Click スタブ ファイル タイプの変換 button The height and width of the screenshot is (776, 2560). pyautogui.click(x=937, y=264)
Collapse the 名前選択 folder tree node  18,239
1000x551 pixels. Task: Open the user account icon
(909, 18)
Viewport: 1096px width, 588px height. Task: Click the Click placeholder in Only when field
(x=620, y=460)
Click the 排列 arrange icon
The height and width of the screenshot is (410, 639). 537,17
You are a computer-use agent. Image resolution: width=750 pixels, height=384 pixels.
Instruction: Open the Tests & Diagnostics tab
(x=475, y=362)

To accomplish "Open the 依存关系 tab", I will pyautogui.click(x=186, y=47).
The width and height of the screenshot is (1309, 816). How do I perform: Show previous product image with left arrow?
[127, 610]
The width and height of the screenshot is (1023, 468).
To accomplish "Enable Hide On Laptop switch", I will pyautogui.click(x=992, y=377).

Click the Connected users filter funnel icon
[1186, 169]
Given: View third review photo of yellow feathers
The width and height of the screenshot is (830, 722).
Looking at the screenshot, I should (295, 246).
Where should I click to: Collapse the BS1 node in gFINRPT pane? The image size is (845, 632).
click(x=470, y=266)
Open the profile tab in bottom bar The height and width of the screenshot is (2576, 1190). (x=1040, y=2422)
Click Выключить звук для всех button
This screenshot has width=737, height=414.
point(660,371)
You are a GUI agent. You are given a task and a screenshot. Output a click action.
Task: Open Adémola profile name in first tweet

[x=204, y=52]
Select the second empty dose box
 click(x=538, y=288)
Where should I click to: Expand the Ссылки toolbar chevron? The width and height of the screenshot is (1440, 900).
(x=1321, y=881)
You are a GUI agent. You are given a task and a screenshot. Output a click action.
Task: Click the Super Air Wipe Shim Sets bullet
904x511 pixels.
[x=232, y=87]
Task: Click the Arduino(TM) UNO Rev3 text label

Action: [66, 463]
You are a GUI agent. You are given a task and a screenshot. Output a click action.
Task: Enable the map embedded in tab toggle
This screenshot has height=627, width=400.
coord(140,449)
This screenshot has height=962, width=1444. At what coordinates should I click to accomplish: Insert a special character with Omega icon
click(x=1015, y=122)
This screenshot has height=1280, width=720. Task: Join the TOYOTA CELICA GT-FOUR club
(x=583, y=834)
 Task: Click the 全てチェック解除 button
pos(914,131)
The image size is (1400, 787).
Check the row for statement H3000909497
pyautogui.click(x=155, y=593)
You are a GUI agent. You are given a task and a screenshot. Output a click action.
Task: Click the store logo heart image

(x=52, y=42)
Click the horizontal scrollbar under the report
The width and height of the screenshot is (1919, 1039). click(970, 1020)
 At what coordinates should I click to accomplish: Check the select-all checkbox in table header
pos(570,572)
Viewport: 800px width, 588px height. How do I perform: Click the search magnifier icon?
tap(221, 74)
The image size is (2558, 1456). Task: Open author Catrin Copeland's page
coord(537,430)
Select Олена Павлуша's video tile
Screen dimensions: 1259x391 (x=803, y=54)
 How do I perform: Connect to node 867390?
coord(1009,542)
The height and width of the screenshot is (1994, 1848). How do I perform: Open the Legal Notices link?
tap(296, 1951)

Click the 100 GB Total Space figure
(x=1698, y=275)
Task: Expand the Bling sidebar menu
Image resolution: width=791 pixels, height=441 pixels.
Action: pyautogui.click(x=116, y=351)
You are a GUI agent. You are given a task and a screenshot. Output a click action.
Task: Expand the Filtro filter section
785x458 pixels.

------------

Compito da svolgere — Metti tutte le voci qui sopra in una lista JSON di stringhe, una stringa per ciascuna riga, tralasciando le righe vuote.

Soluzione del compito —
[
  "Click スタブ ファイル タイプの変換 button The height and width of the screenshot is (776, 2560). pyautogui.click(x=937, y=264)",
  "Collapse the 名前選択 folder tree node  18,239",
  "1000x551 pixels. Task: Open the user account icon",
  "(909, 18)",
  "Viewport: 1096px width, 588px height. Task: Click the Click placeholder in Only when field",
  "(x=620, y=460)",
  "Click the 排列 arrange icon",
  "The height and width of the screenshot is (410, 639). 537,17",
  "You are a computer-use agent. Image resolution: width=750 pixels, height=384 pixels.",
  "Instruction: Open the Tests & Diagnostics tab",
  "(x=475, y=362)",
  "To accomplish \"Open the 依存关系 tab\", I will pyautogui.click(x=186, y=47).",
  "The width and height of the screenshot is (1309, 816). How do I perform: Show previous product image with left arrow?",
  "[127, 610]",
  "The width and height of the screenshot is (1023, 468).",
  "To accomplish \"Enable Hide On Laptop switch\", I will pyautogui.click(x=992, y=377).",
  "Click the Connected users filter funnel icon",
  "[1186, 169]",
  "Given: View third review photo of yellow feathers",
  "The width and height of the screenshot is (830, 722).",
  "Looking at the screenshot, I should (295, 246).",
  "Where should I click to: Collapse the BS1 node in gFINRPT pane? The image size is (845, 632).",
  "click(x=470, y=266)",
  "Open the profile tab in bottom bar The height and width of the screenshot is (2576, 1190). (x=1040, y=2422)",
  "Click Выключить звук для всех button",
  "This screenshot has width=737, height=414.",
  "point(660,371)",
  "You are a GUI agent. You are given a task and a screenshot. Output a click action.",
  "Task: Open Adémola profile name in first tweet",
  "[x=204, y=52]",
  "Select the second empty dose box",
  " click(x=538, y=288)",
  "Where should I click to: Expand the Ссылки toolbar chevron? The width and height of the screenshot is (1440, 900).",
  "(x=1321, y=881)",
  "You are a GUI agent. You are given a task and a screenshot. Output a click action.",
  "Task: Click the Super Air Wipe Shim Sets bullet",
  "904x511 pixels.",
  "[x=232, y=87]",
  "Task: Click the Arduino(TM) UNO Rev3 text label",
  "Action: [66, 463]",
  "You are a GUI agent. You are given a task and a screenshot. Output a click action.",
  "Task: Enable the map embedded in tab toggle",
  "This screenshot has height=627, width=400.",
  "coord(140,449)",
  "This screenshot has height=962, width=1444. At what coordinates should I click to accomplish: Insert a special character with Omega icon",
  "click(x=1015, y=122)",
  "This screenshot has height=1280, width=720. Task: Join the TOYOTA CELICA GT-FOUR club",
  "(x=583, y=834)",
  " Task: Click the 全てチェック解除 button",
  "pos(914,131)",
  "The image size is (1400, 787).",
  "Check the row for statement H3000909497",
  "pyautogui.click(x=155, y=593)",
  "You are a GUI agent. You are given a task and a screenshot. Output a click action.",
  "Task: Click the store logo heart image",
  "(x=52, y=42)",
  "Click the horizontal scrollbar under the report",
  "The width and height of the screenshot is (1919, 1039). click(970, 1020)",
  " At what coordinates should I click to accomplish: Check the select-all checkbox in table header",
  "pos(570,572)",
  "Viewport: 800px width, 588px height. How do I perform: Click the search magnifier icon?",
  "tap(221, 74)",
  "The image size is (2558, 1456). Task: Open author Catrin Copeland's page",
  "coord(537,430)",
  "Select Олена Павлуша's video tile",
  "Screen dimensions: 1259x391 (x=803, y=54)",
  " How do I perform: Connect to node 867390?",
  "coord(1009,542)",
  "The height and width of the screenshot is (1994, 1848). How do I perform: Open the Legal Notices link?",
  "tap(296, 1951)",
  "Click the 100 GB Total Space figure",
  "(x=1698, y=275)",
  "Task: Expand the Bling sidebar menu",
  "Image resolution: width=791 pixels, height=441 pixels.",
  "Action: pyautogui.click(x=116, y=351)",
  "You are a GUI agent. You are given a task and a screenshot. Output a click action.",
  "Task: Expand the Filtro filter section",
  "785x458 pixels."
]